This page publishes the mechanical contract used by public index and asset objective surfaces: the windows, the fallbacks, the transforms, the Condition Percentile display, and the exact places where MarketSchema withholds or discounts degraded data.
Apply declared component transforms such as raw, pct_change, log_return, yield_change, macro_impulse, zscore, invert, clip, moving average, or rank-based reading.
Combine transformed component series using the index definition: usually weighted_mean, with equal_weight, sum, median, geometric_mean, or ratio where declared.
Convert the aggregate into z-score, rank-based, min-max, or raw space. The public primary read is the Condition Percentile derived from that normalized measurement.
Apply the index's threshold family to produce deterministic condition labels: strong tailwind, tailwind, neutral, headwind, or strong headwind.
window = last 252 observations min_obs = ceil(window * 0.30) mean = average(non_null(window)) std = sample_std(non_null(window)) z = (value_t - mean) / std index_z = clip(z, -3, +3)
Component-level z-score transforms reject non-finite output and extreme values beyond +/-10 sigma. Final index-level z-score normalization clips to +/-3 sigma after the aggregate is built.
If the latest five normalized observations are empty, the engine retries shorter windows in this order: 126, 63, then 20 observations. That fallback is a data availability rule, not a new formula.
window = last 252 observations rank_pos = count(values_in_window <= value_t) rank_percentile = 100 * rank_pos / non_null_count
Rank-based indexes use the same primary 252-observation window and the same 126 / 63 / 20 recent-output fallback.
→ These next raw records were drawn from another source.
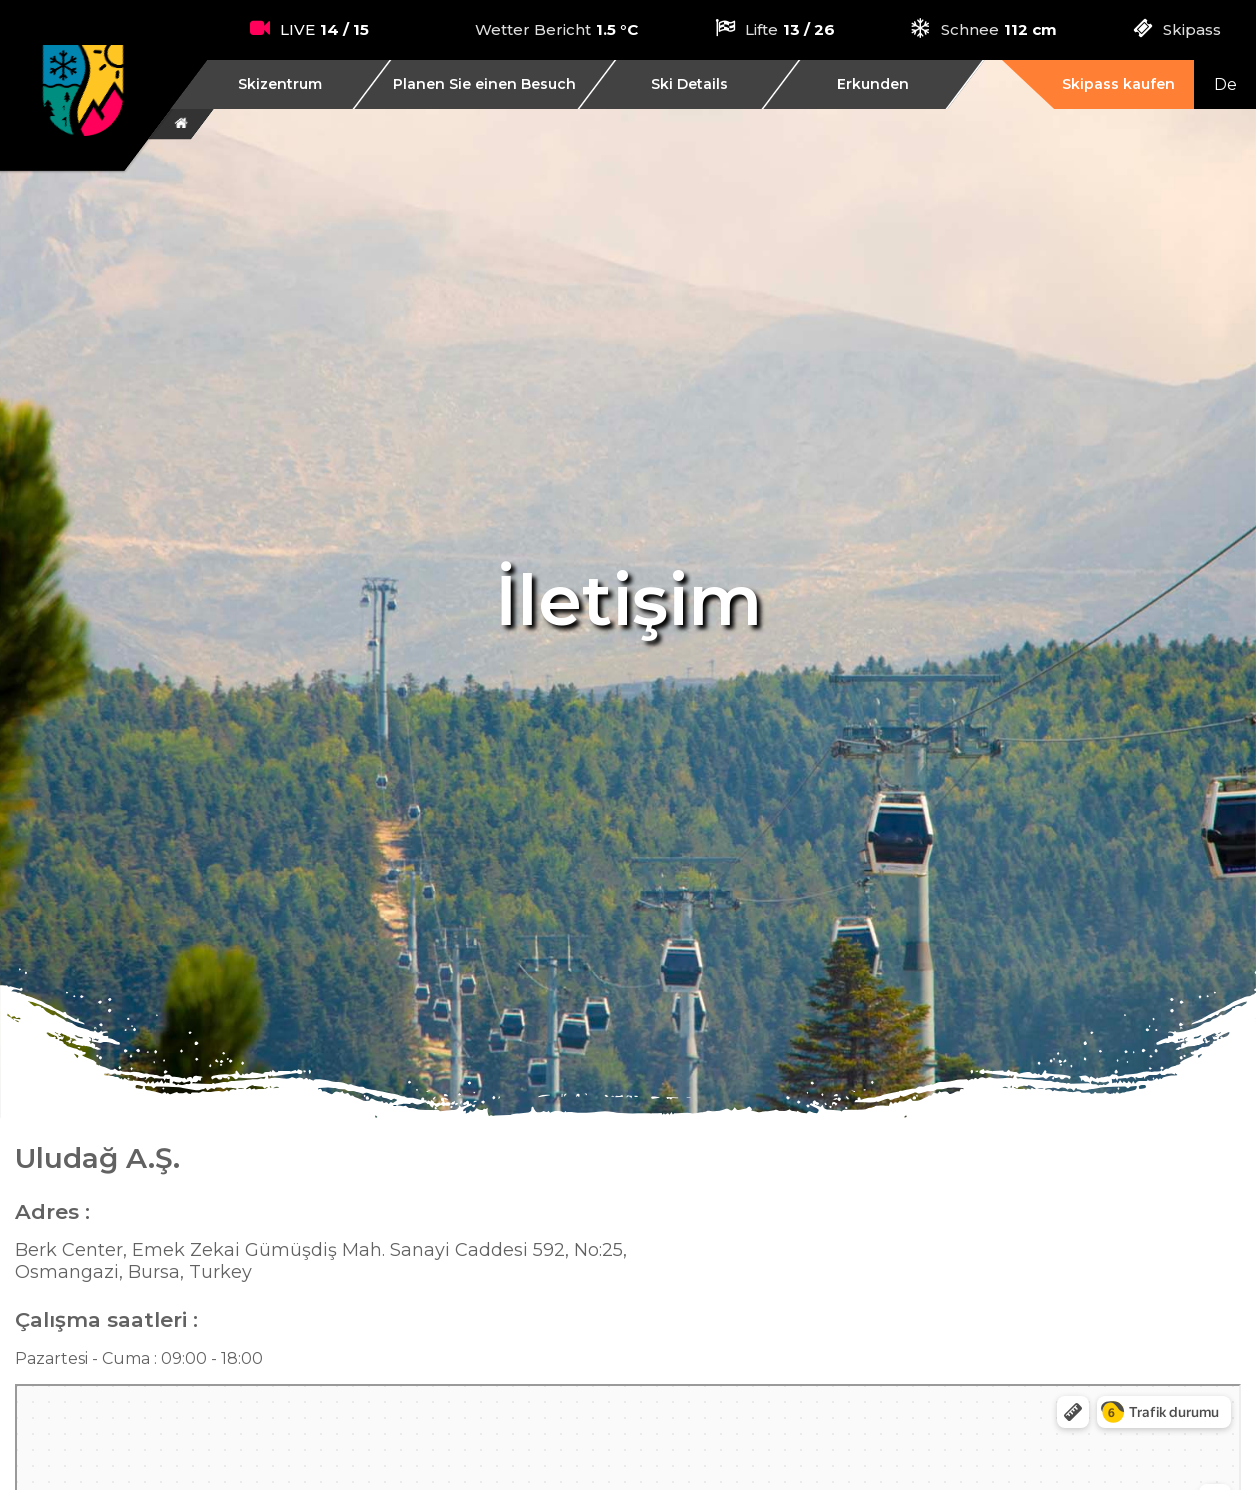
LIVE (297, 29)
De (1225, 84)
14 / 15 (344, 29)
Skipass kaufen (1118, 84)
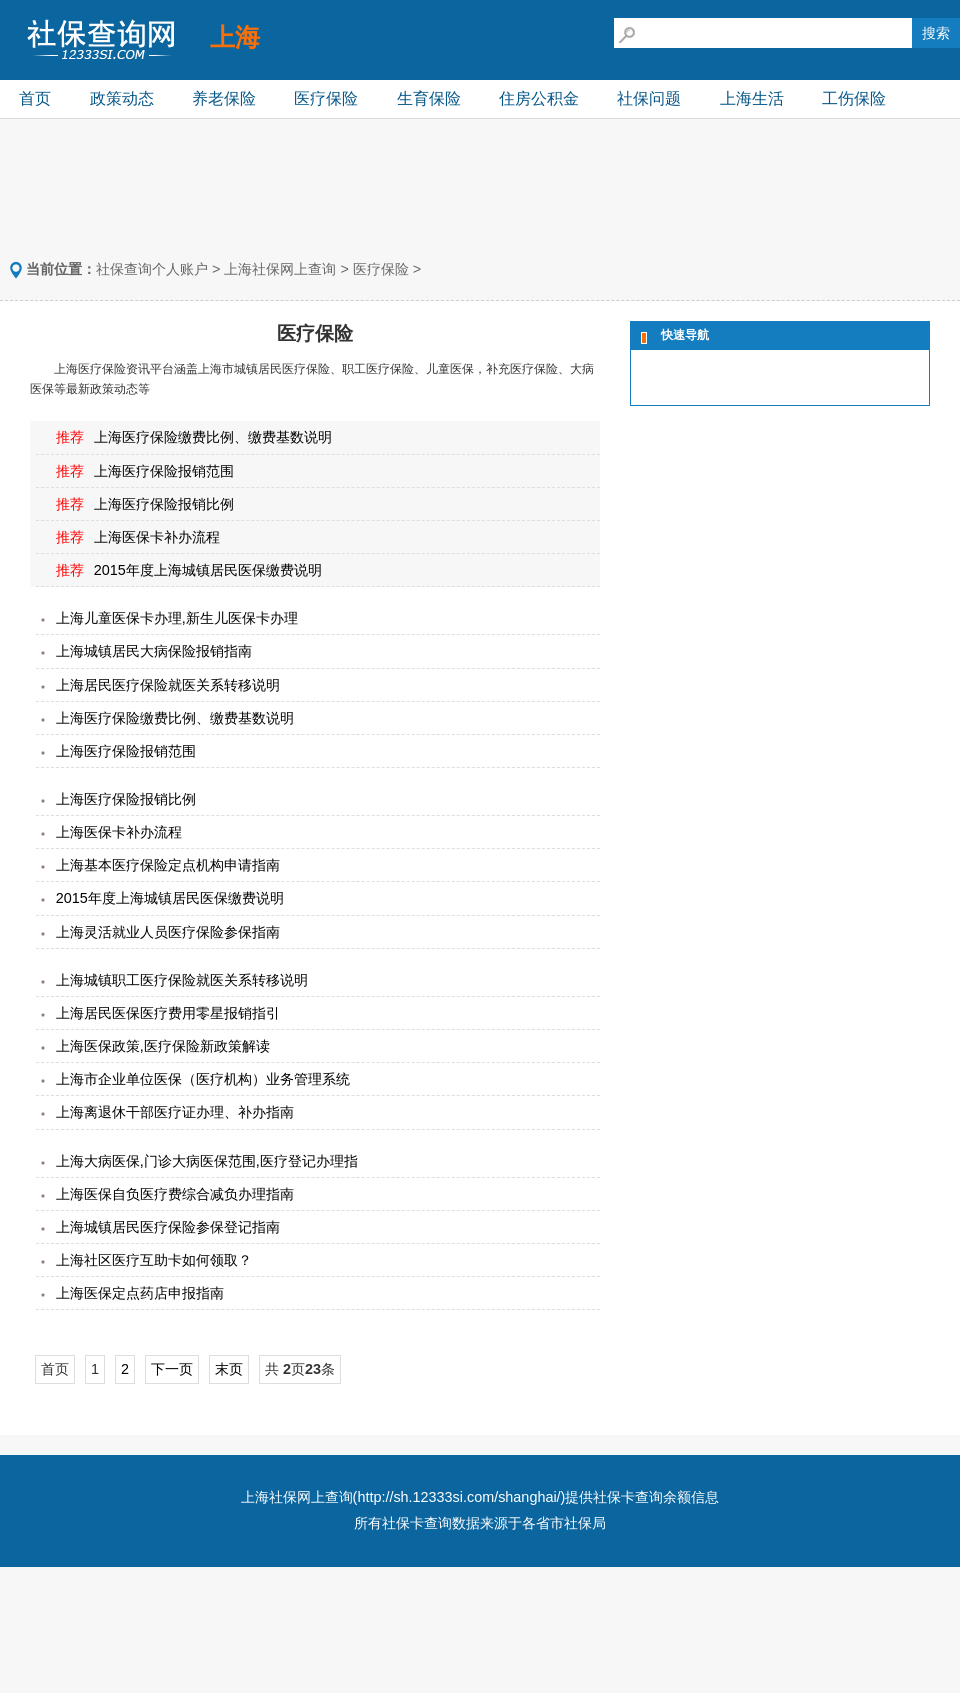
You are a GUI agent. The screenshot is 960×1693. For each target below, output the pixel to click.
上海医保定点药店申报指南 (140, 1293)
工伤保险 (854, 98)
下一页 (172, 1369)
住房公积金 (539, 98)
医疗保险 (326, 98)
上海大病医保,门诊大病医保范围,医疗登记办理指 (207, 1161)
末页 (229, 1369)
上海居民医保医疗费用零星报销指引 (168, 1013)
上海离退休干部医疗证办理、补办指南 (175, 1112)
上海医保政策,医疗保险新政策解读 (163, 1046)
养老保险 (224, 98)
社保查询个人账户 (152, 269)
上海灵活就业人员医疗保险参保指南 (168, 932)
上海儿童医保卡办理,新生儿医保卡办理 (177, 618)
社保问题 (649, 98)
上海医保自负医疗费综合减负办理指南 (175, 1194)
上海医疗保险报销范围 (164, 471)
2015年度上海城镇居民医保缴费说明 (208, 570)
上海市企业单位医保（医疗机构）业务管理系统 (203, 1079)
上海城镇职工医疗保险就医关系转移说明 (182, 980)
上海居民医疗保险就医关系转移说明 (168, 685)
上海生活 (752, 98)
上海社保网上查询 (280, 269)
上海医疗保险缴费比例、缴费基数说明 (213, 437)
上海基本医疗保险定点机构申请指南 (168, 865)
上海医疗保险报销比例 (164, 504)
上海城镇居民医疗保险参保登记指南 (168, 1227)
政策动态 (122, 98)
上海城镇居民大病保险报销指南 (154, 651)
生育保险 (429, 98)
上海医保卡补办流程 (157, 537)
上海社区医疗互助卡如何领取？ (154, 1260)
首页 (35, 98)
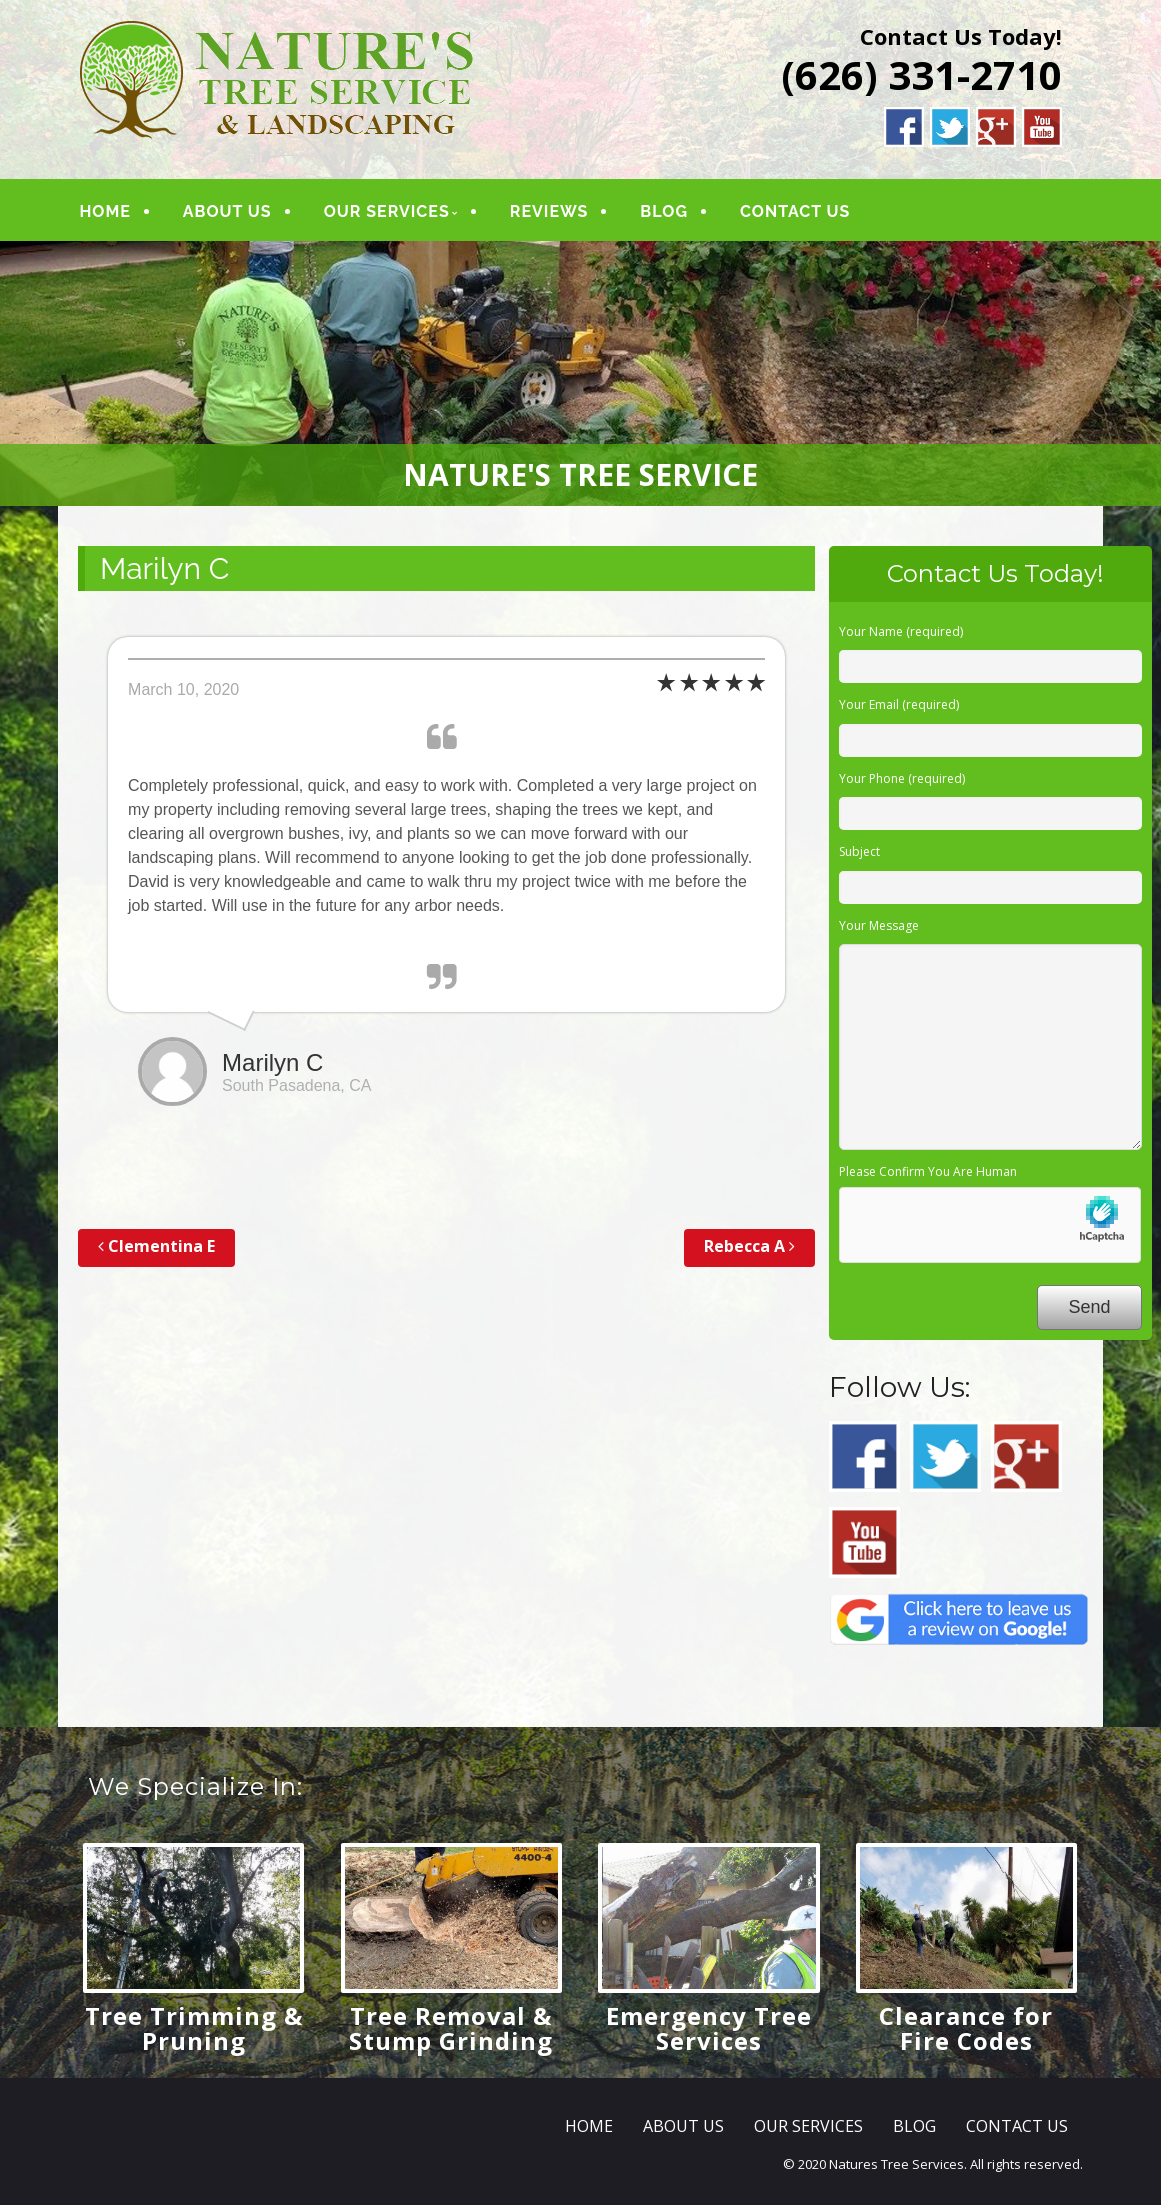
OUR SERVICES (387, 211)
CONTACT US (796, 211)
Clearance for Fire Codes (966, 2028)
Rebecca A (749, 1246)
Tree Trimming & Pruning (194, 2028)
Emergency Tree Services (709, 2028)
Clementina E (156, 1246)
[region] (580, 373)
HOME (105, 211)
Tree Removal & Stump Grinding (451, 2028)
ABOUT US (228, 211)
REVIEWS (549, 211)
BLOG (665, 211)
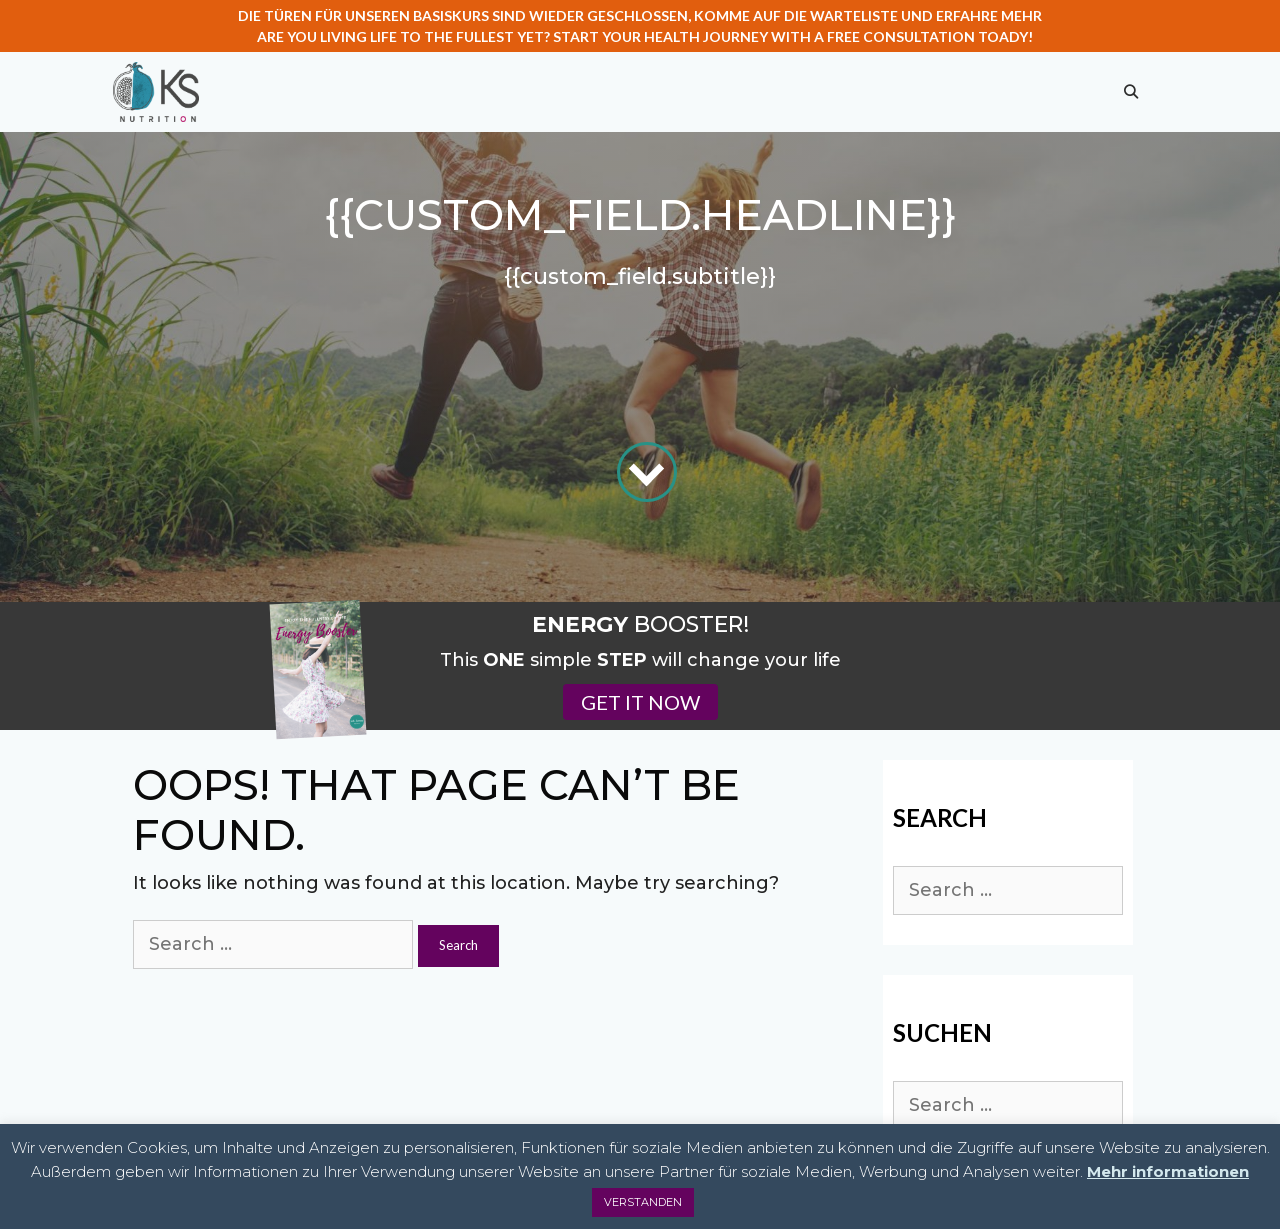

The rank convention is inclusive.
Rank-based families have their own threshold registry so skewed credit, housing, and crypto distributions are not forced through normal z-score cutoffs.
weighted_mean_t = sum(weight_i * transformed_i_t for live components) / sum(weight_i for live components)
If a component is missing on a date, the aggregate uses the remaining available weight. If publish quality is degraded downstream, condition reads discount the affected index weight: DEGRADED = 60% effective weight, WITHHELD = 30%.
If less than 60% of an asset exposure basket is covered, the objective asset condition is withheld rather than filled with a fake midpoint.
| Family | Strong + | Positive | Neutral low | Negative |
|---|---|---|---|---|
| canonical_stress | +2.00 | +0.75 | -0.50 | -1.50 |
| macro | +1.50 | +0.50 | -0.50 | -1.50 |
| macro_surprise | +1.00 | +0.30 | -0.30 | -1.00 |
| credit_stress | +2.00 | +0.75 | -0.50 | -1.50 |
| housing | +1.25 | +0.40 | -0.40 | -1.25 |
| fx | +1.25 | +0.40 | -0.40 | -1.25 |
| em | +1.75 | +0.60 | -0.60 | -1.75 |
| commodity | +2.00 | +0.75 | -0.75 | -2.00 |
| crypto | +2.50 | +1.00 | -1.00 | -2.50 |
| equity_rotation | +1.50 | +0.50 | -0.50 | -1.50 |
| equity_thematic | +1.75 | +0.60 | -0.60 | -1.75 |
| Family | Strong + | Positive | Neutral low | Negative |
|---|---|---|---|---|
| credit_stress | 85% | 65% | 35% | 15% |
| housing | 80% | 60% | 40% | 20% |
| crypto | 90% | 70% | 30% | 10% |
| equity_thematic | 80% | 60% | 40% | 20% |
primary_value_field = "condition_percentile" primary_value_label = "Condition Percentile" primary_value = condition_percentile condition_band = supportive | normal | stressed secondary_value_fields = ["z_score", "level"] withheld_state = visible_when_inputs_missing methodology_version = published_contract_version
Public site chrome, methodology needle, index detail, asset detail, and API examples must lead with Condition Percentile when a measured value exists. Z-score and level remain secondary context.
When inputs are missing, the UI renders an explicit building or withheld state with coverage context. It never fills a missing read with a fake midpoint.
The display bands are fixed product-contract breakpoints, not claimed optimal investment thresholds. A separate proof/backtest page is responsible for proving realized behavior by band. Until a band has that evidence, MarketSchema should describe it as a deterministic classification, not as statistical alpha.